== Что нужно сделать ==
1. Выпишите из воспоминаний о ссылке в Ершах отрывок от слов «Забегу на несколько» до слов «сказка осталась неоконченной.» включительно.
2. Что расстилали на полянке во время воскресных походов в лес, согласно воспоминаниям о ссылке в Ершах?
3. Продолжите воспоминания о ссылке в Ершах с того места, на котором они заканчиваются.

== Отрывок из воспоминаний ==
*****

Забегу на несколько лет вперед и расскажу, как я однажды начала пересказывать своим детям сказки бабушки Ляксандры. Я рассказывала, а ребята вертелись, крутились и не слушали моих сказок. Мне было обидно, я считала сказки интересными и любила их. В момент рассказа пришла Юля с мужем и детьми, я пожаловалась ей и просила рассказать бабушкину сказку.
Напились чаю, о чем-то поговорили, и Юля начала рассказывать, и вдруг произошло чудо. В комнате зазвучал бабушкин голос, вбежала лиса, пытаясь обмануть ленивого, но хитрого кота, зашумел лес, закукарекал петух. Слушая Юлю, я видела бабку Ляксандру, нашу избу в Ершах, огонек лампадки перед иконой Николая Чудотворца, где мы молились более четырех лет, и вдруг разрыдалась. Никто ничего не понял, кроме Юли, которая тоже расплакалась, и сказка осталась неоконченной.
Тогда, в Ершах, я тоже рассказывала, это были пересказы повестей, романов, но я сама чувствовала, что звучали они бледно. Юле я много рассказывала о строении человека, кровообращении, внутренних органах, этого требовала работа в больнице.
Бабка не любила моих лекций, говоря: «Ты бы, доченька, что-нибудь для души рассказала, а про печенки мне ни к чему».
Вспоминаются наши походы в лес. Шел третий год пребывания в Ершах. Работа в больнице поставила нас «на ноги», был кусок хлеба, надежда, что проживем здесь до конца ссылки. Летом в воскресенье, когда не было дежурств, шли в лес, выбирали полянку, расстилали старенькое байковое одеяло, ложились на спину и безмятежно отдавались своим думам. Кругом стояли высоченные, прямые, как стрелы, сосны, ржавые снизу и золотистые ближе к кронам, тяжелые разлапистые ели с темной и претемной хвоей. Белые облака с синеватой оторочкой плыли по голубому небу, верхушки сосен, качаясь, пытались дотянуться до них, и от беспредельного небесного простора слегка кружилась голова, и мысли теряли четкое очертание. Хотелось полететь за облаками в бездонное небо, и в этот момент уходили Ерши, райцентр с его вызовами на регистрацию, мысли, окрашенные тревогами и волнениями.
Проходил час, каждая из нас думала о чем-то близком и дорогом, потом Юля касалась меня рукой и говорила: «Давай молиться». Первым читался акафист Божией Матери, потом опять безмолвно лежали, вспоминая родных, церковь, друзей. Солнце поднималось выше и выше, щемящее чувство тоски охватывало временами душу, и тогда я просила Юлю что-нибудь рассказать. Сколько хорошего дали нам эти дни!

*****

== Раздел данных ==
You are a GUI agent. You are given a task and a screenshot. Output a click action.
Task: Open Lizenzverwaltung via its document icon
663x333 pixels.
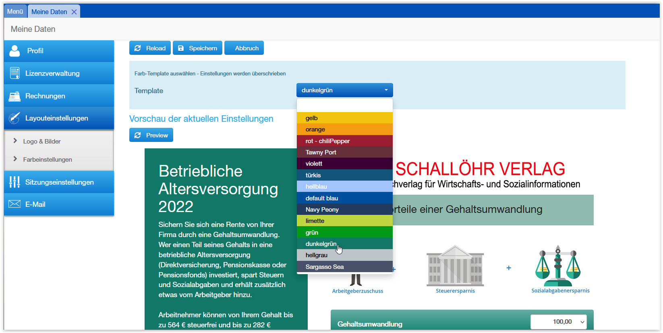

*****

== Ответы к заданию ==
1.
Забегу на несколько лет вперед и расскажу, как я однажды начала пересказывать своим детям сказки бабушки Ляксандры. Я рассказывала, а ребята вертелись, крутились и не слушали моих сказок. Мне было обидно, я считала сказки интересными и любила их. В момент рассказа пришла Юля с мужем и детьми, я пожаловалась ей и просила рассказать бабушкину сказку.
Напились чаю, о чем-то поговорили, и Юля начала рассказывать, и вдруг произошло чудо. В комнате зазвучал бабушкин голос, вбежала лиса, пытаясь обмануть ленивого, но хитрого кота, зашумел лес, закукарекал петух. Слушая Юлю, я видела бабку Ляксандру, нашу избу в Ершах, огонек лампадки перед иконой Николая Чудотворца, где мы молились более четырех лет, и вдруг разрыдалась. Никто ничего не понял, кроме Юли, которая тоже расплакалась, и сказка осталась неоконченной.

2. Старенькое байковое одеяло.

3.
Вернусь к воспоминаниям о Юле. Через несколько лет после окончания института она вышла замуж. Замужество ее многих удивило, расстроило. Я перестала с ней видеться, осуждала ее вдоль и поперек, ругала. Вышла она замуж за молчаливого, хмурого человека, совершенно неверующего. Ухаживал он за Юлей около двух лет, упорно, настойчиво. Первое время она избегала его, но потом разрешила приходить к ней домой. Бывало, придешь к ней, а Игорь сидит насупленный, неразговорчивый, отвечающий только двумя словами: «да», «нет». Я говорила: «Юля, гони его, он чужой, не наш». «Да что ты, он хороший», – отвечала она. За Юлей ухаживало много молодых людей верующих, родных по духу, но почему-то безрезультатно. В конце второго года ухаживания Юля согласилась выйти замуж, но поставила условием венчаться.
Венчались далеко от Москвы в сельской церкви, пригласили и меня. Я рвала и метала, отказывалась ехать, но все же поехала.
Во время венчания меня поразило Юлино лицо, оно было залито слезами и в то же время было как-то по-особенному светлым, полным раздумий. Я боялась, что замужество изменит Юлю, оторвет от церкви, а постоянное общение с неприятным (на мой взгляд!) мужем наложит плохой отпечаток. Трудно передать, как я жалела, что нет с нами о. Арсения, который удержал бы ее от этого неверного шага, но все опасения оказались напрасными. Замужество не изменило Юлю, она так же часто молилась дома, ходила в церковь, встречалась с друзьями. Трудно сказать, что она сделала, но через год муж ее неузнаваемо изменился: суровость и замкнутость исчезли, и Игорь превратился в добрейшего и общительного человека, деятельного помощника жены во всех ее делах, но самое главное, он стал глубоко верующим человеком.
Для многих из нас, и в особенности для меня, он стал другом и обрел черты совершенно новые, дотоле неизвестные.
Отец Арсений, встретившись с Игорем в 1958 году, с особой теплотой отнесся к нему.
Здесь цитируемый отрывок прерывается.